Paz's books were generated in this country mostly under the care of his editor, Drenka Willen, who labored tirelessly to see that his thoughts were not lost in the way stations of translation, that his ideas sailed into American heads intact. But there were precious few American heads to sail into. Poetry and literary criticism were rare enough vessels. Latin American poetry and essays in this country were more of a shaky ship. When Paz won the Nobel Prize for Literature in 1990 – almost a decade after he began to be published in the States – his face began to appear in American newspapers, his name floated about on the streets, but his works continued to thrive only in the margins of American consciousness, and his publisher had to rationalize commerce with something approaching love.

This is not just a matter of North Americans not listening to what the South is saying. There has always been a basic disjuncture in what Spanish-speaking and English-speaking audiences want to hear. Octavio Paz was good at putting his finger on it. "The explanation lies in the very origins of the North American nation," he once wrote. "The Founding Fathers wanted to build a utopia outside of history. . . . History is a responsibility Americans would rather not have." Latin Americans, on the other hand, live in history with a gusto. Family loyalties are everything. Ideas and hypotheticals rule.

"Americans detest not just ideologies," wrote Paz, "but ideas, which is a very serious illness. When Americans want to have ideas they confuse them with morals, which are not the same thing." Since colonial days, the Hispanic intelligentsia has been tied to ideas and ideologies. The obsession is very European and inimical to the free way of American life.

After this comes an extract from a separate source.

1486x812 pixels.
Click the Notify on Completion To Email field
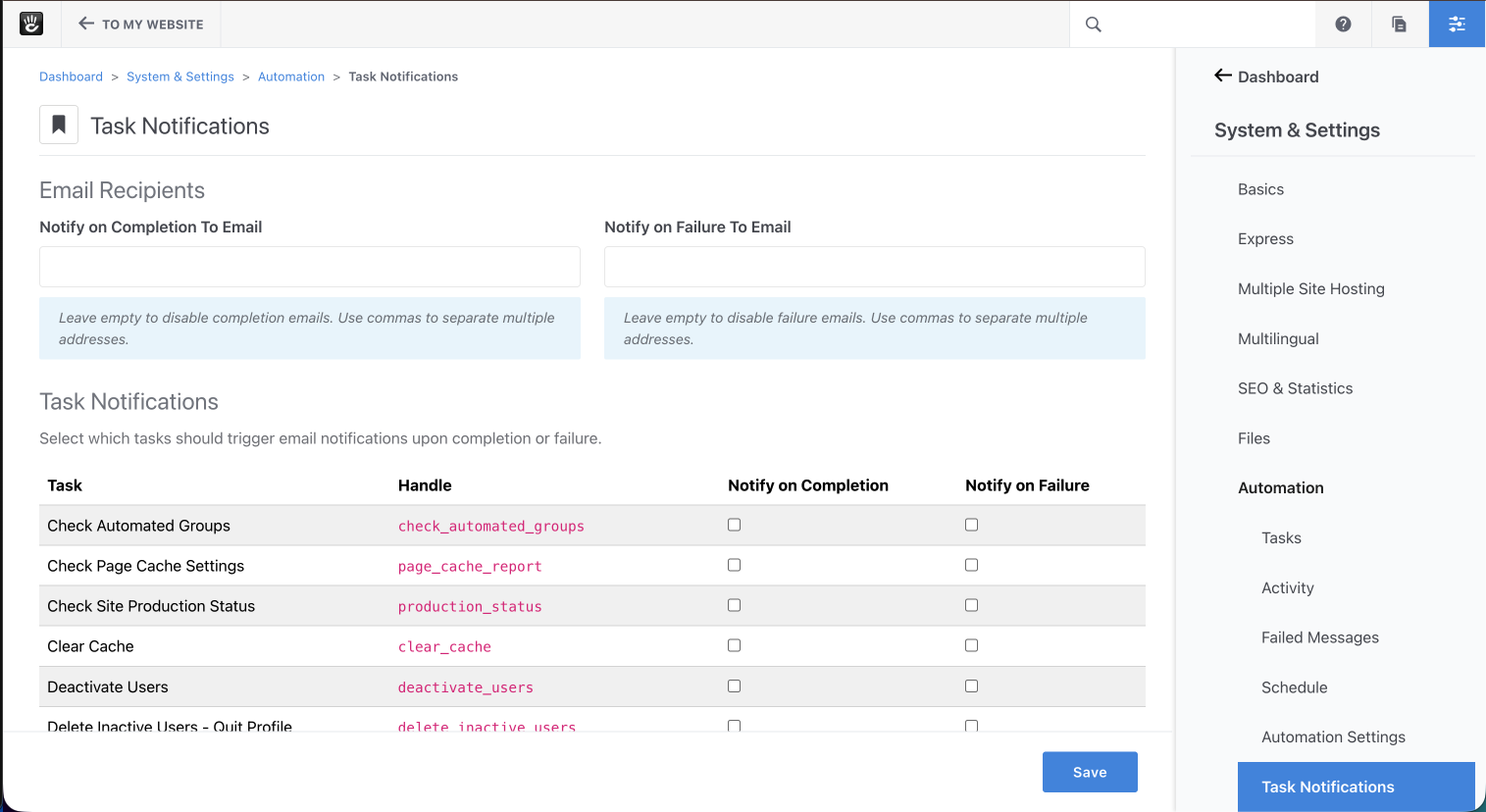(x=310, y=267)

Paz was the quintessential man of ideas, a persistent gadfly to left-leaning Latin American intellectuals and a staunch critic of magical realism, contending that realities are interesting enough without outlandish embroideries. He sneered at Cuba, despised the Soviet Union and found the U.S. government highly suspect to say the least.

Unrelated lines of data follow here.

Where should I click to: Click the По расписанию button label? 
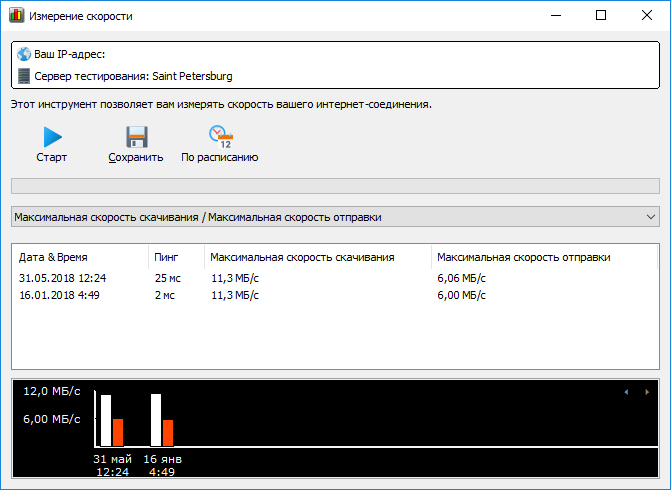click(220, 157)
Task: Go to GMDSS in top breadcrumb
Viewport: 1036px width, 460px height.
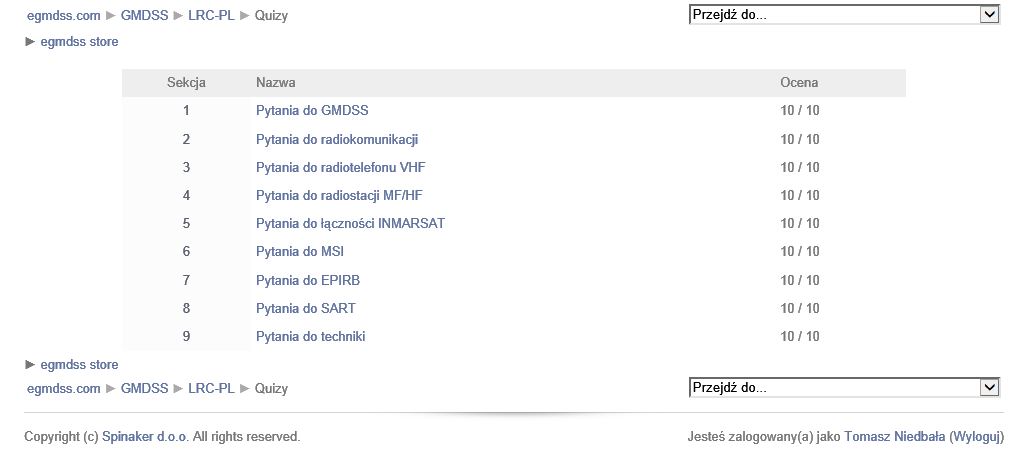Action: (144, 15)
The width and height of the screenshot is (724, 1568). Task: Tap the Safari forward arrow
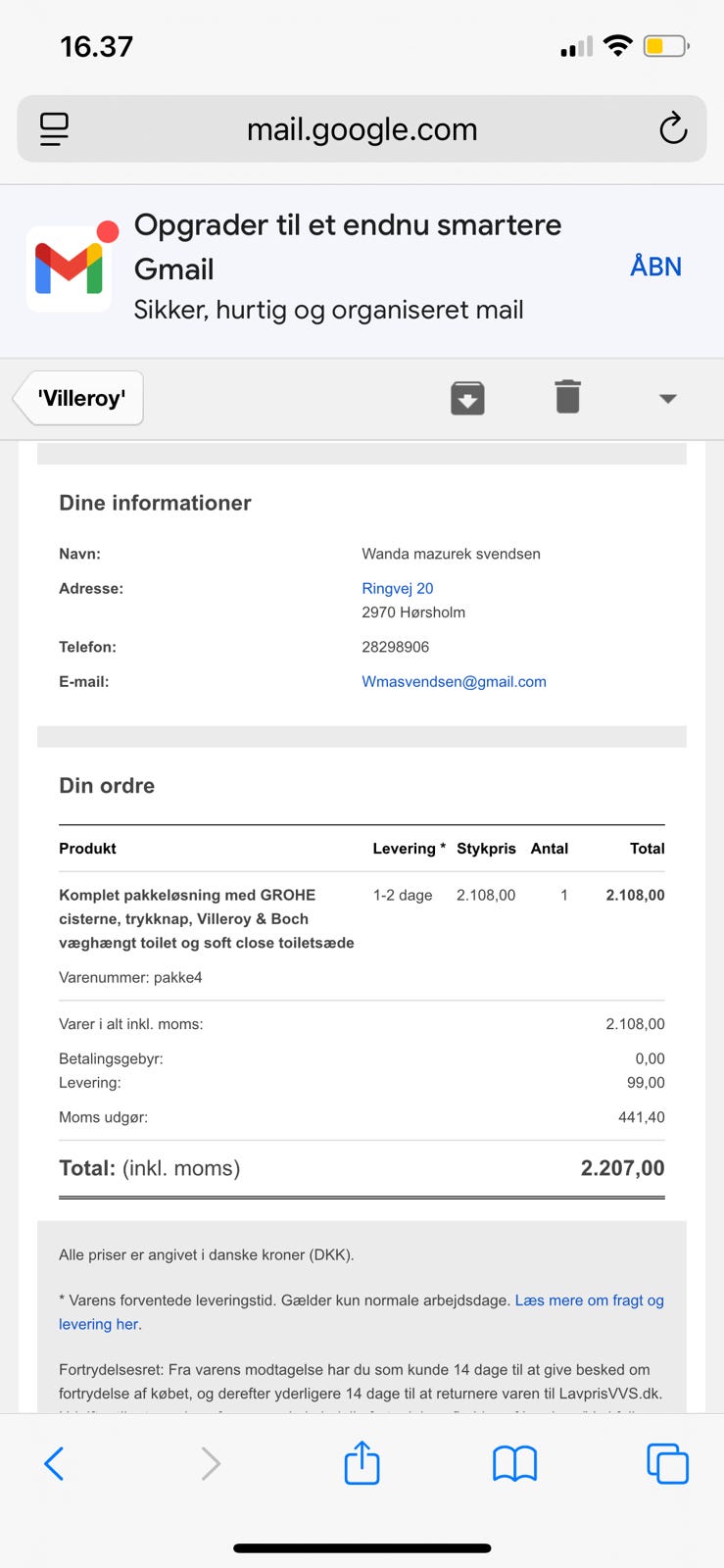tap(210, 1463)
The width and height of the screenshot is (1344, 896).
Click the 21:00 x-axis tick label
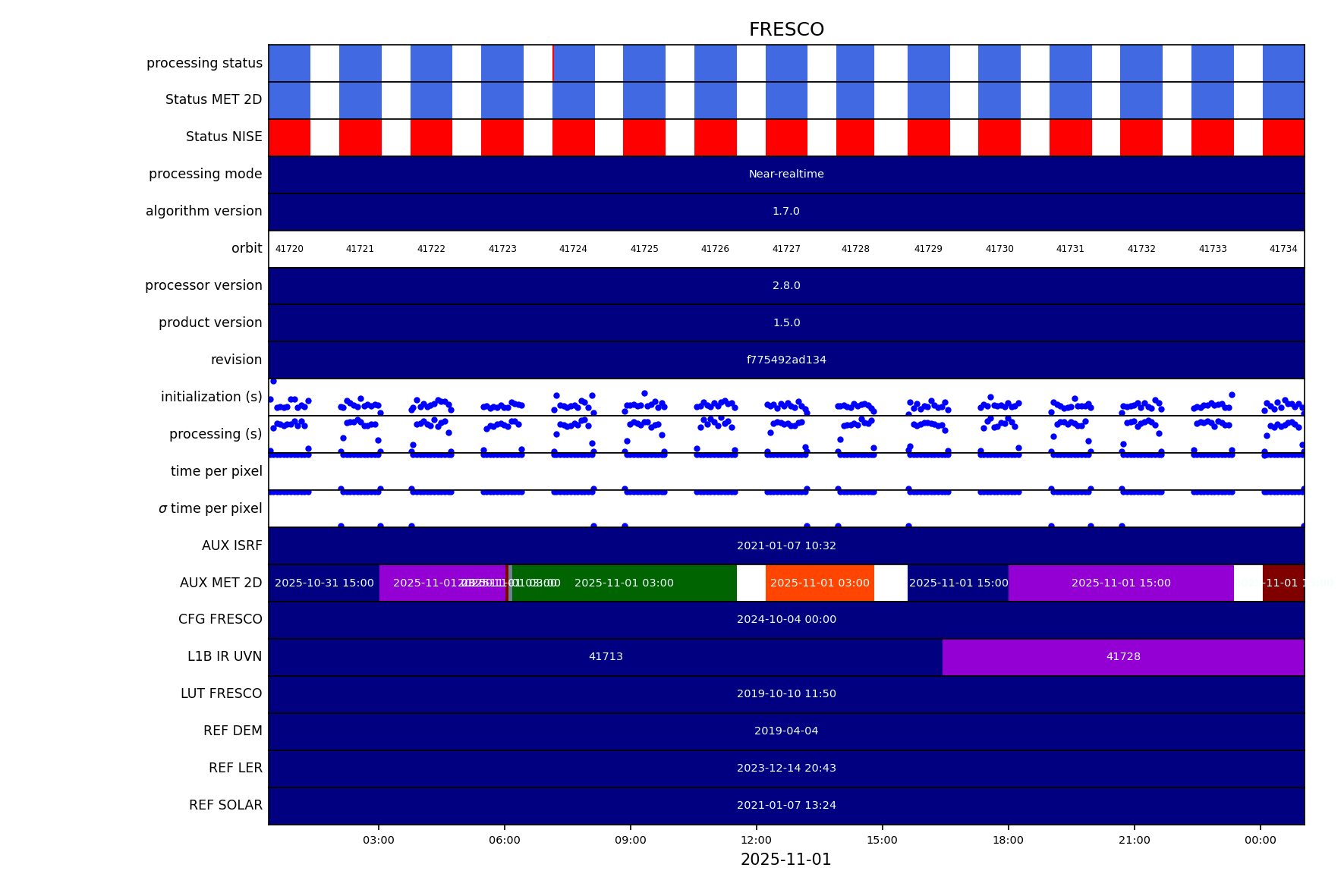tap(1134, 840)
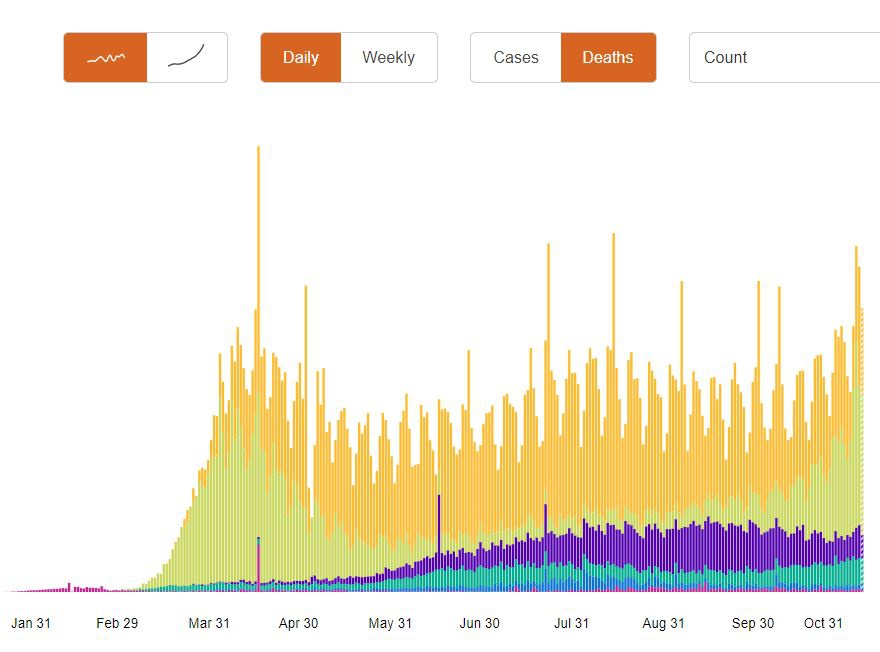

Poetry and politics were at the center of his life. "If love is in bad shape now," he once wrote, "it's because politics is in bad shape – because the notion of human beings has been degraded. We're told that the important thing is to make love well. But that is technique. Love is more than technique. Imagination plays a very important part in love and politics, and without imagination in both, we have this catastrophe of modern life."

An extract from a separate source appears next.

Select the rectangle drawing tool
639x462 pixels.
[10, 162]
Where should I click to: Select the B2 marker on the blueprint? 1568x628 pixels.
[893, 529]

If Octavio Paz stood for any one idea, it was that the life of the mind is not very far from the life of the body. Knowledge, politics, the erotic body to him were all one and the same thing. This is a downright un-American, unpuritanical concept – very Latin – in which the language of sex is one step away from the language of the brain. If the Latin American literary boom that gave Octavio Paz his Nobel Prize has taught Americans anything, it is that passion is at the core of the ways we mortals move. Think of Gabriel Garcia Marquez's "One Hundred Years of Solitude," Mario Vargas Llosa's "Aunt Julia and the Scriptwriter" or this little gem from Paz's verses on India:

After Rikishesh
the Ganges is still green,
The glass horizon
breaks among the peaks.
We walk upon crystals.
Above and below
great gulps of calm.
In the blue spaces
white rocks, black clouds.
You said: This country is full of springs.
That night I dipped my hands in
your breasts.

About a year ago, I called Octavio Paz to ask him to write an essay for this newspaper. He was too tired to do anything like that, he said. He was not well even then. I told him that it was not the first time we had chatted, that we'd met one morning when he was lost in the offices of a publishing house. He listened to my story, heard it out, then cleared his throat politely. "So you took me where I had to go?" he said.

"Yes," I answered. "But it was a very long time ago. There's no reason why you should remember it."

"Maybe not with this old brain," he said. "But for one brief moment, señora, my fate was entirely in your hands. I would have recorded such a thing in my heart."